▸ **Aim of the task**:
Nothing but the lines from the start of the entries through the line containing "Given: Enable Minimize to system tray toggle" should appear in the answer, each given exactly.

▸ **Data extract**:
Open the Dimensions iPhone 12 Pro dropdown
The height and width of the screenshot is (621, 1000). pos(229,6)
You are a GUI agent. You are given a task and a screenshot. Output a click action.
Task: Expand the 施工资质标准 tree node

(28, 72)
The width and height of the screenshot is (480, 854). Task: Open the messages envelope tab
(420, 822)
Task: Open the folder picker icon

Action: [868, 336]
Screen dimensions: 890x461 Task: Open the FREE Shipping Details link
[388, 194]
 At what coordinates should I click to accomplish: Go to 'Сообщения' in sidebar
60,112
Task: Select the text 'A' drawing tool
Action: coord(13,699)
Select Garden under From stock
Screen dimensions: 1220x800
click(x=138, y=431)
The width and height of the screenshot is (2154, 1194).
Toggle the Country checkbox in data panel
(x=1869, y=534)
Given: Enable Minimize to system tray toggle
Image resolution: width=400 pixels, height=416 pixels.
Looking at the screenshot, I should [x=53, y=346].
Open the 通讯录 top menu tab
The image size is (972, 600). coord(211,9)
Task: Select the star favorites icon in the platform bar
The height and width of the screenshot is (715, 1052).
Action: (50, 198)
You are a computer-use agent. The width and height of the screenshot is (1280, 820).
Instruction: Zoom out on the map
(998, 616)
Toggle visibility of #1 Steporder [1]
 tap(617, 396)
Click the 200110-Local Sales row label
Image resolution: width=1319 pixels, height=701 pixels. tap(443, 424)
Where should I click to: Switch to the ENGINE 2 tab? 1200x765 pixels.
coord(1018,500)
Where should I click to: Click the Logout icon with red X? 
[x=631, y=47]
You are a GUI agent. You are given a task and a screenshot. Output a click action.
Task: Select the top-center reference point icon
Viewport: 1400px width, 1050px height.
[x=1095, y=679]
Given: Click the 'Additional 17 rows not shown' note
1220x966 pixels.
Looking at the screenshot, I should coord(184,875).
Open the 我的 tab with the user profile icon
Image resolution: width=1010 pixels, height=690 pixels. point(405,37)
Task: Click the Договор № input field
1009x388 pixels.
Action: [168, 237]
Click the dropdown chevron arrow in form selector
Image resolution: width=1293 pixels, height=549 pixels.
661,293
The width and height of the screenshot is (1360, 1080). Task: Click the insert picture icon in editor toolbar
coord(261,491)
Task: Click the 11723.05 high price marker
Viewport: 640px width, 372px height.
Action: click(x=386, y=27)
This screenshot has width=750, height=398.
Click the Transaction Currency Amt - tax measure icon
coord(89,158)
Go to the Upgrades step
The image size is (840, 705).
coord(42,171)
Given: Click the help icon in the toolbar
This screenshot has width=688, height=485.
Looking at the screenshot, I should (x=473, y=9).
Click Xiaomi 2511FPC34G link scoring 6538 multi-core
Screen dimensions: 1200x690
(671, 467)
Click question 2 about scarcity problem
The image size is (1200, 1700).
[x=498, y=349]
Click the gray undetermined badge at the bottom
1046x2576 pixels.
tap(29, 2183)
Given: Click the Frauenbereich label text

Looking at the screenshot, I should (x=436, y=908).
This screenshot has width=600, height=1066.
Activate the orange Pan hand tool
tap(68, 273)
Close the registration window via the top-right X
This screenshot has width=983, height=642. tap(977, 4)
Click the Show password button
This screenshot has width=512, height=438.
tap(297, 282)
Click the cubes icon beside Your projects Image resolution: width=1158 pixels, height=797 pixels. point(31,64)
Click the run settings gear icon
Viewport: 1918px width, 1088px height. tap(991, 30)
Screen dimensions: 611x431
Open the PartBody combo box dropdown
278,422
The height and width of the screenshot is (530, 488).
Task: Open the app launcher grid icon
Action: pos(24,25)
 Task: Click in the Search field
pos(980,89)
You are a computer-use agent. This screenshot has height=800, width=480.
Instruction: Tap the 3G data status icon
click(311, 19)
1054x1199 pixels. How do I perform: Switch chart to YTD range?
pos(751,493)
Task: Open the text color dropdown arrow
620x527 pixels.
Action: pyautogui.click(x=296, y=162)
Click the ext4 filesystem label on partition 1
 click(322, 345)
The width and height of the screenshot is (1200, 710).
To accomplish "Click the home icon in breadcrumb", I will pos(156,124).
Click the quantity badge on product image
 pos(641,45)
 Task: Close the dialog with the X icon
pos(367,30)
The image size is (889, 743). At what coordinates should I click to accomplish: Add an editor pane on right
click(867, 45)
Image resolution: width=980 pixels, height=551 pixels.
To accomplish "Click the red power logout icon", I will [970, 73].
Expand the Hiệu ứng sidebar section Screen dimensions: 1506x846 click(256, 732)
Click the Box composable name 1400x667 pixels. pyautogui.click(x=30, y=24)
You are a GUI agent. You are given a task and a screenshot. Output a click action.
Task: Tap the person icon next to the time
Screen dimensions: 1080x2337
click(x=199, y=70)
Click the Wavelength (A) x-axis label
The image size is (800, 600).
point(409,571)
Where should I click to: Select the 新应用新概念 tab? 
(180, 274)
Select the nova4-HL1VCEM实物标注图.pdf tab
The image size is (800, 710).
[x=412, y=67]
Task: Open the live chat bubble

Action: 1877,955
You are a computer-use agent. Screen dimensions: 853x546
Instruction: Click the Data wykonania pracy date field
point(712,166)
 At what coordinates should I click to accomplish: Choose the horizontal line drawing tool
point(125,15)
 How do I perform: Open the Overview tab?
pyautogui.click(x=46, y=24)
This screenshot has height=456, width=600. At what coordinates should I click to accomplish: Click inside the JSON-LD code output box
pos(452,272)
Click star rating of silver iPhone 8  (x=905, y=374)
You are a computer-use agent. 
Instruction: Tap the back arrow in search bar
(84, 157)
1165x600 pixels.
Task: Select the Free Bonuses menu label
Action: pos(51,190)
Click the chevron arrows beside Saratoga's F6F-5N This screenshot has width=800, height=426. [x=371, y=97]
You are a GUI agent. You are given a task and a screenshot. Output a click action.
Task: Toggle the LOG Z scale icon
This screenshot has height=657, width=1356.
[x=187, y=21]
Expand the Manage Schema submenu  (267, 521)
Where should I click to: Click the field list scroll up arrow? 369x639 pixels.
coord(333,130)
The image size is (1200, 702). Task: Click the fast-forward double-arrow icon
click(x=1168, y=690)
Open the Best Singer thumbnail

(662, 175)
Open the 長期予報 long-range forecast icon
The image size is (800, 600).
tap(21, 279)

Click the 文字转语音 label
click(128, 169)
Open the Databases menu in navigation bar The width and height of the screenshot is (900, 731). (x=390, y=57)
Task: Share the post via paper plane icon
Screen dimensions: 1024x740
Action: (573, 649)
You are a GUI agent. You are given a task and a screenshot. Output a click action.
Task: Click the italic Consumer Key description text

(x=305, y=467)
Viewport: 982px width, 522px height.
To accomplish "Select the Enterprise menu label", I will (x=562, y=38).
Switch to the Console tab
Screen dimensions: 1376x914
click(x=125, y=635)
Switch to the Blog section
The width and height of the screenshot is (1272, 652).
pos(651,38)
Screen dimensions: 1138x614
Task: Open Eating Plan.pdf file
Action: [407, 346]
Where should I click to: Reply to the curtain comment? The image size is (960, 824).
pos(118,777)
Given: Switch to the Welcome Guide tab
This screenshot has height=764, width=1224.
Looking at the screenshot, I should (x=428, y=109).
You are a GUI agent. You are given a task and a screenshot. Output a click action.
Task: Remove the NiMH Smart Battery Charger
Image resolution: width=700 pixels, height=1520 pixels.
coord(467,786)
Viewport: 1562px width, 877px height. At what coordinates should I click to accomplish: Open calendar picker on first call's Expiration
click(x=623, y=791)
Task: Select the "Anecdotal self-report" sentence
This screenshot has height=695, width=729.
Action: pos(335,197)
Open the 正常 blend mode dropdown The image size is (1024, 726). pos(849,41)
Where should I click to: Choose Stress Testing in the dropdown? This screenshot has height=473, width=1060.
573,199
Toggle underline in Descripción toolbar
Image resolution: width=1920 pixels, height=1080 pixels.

▸ **Result of the exercise**:
Open the Dimensions iPhone 12 Pro dropdown
The height and width of the screenshot is (621, 1000). pos(229,6)
You are a GUI agent. You are given a task and a screenshot. Output a click action.
Task: Expand the 施工资质标准 tree node

(28, 72)
The width and height of the screenshot is (480, 854). Task: Open the messages envelope tab
(420, 822)
Task: Open the folder picker icon

Action: [868, 336]
Screen dimensions: 890x461 Task: Open the FREE Shipping Details link
[388, 194]
 At what coordinates should I click to accomplish: Go to 'Сообщения' in sidebar
60,112
Task: Select the text 'A' drawing tool
Action: coord(13,699)
Select Garden under From stock
Screen dimensions: 1220x800
click(x=138, y=431)
The width and height of the screenshot is (2154, 1194).
Toggle the Country checkbox in data panel
(x=1869, y=534)
Given: Enable Minimize to system tray toggle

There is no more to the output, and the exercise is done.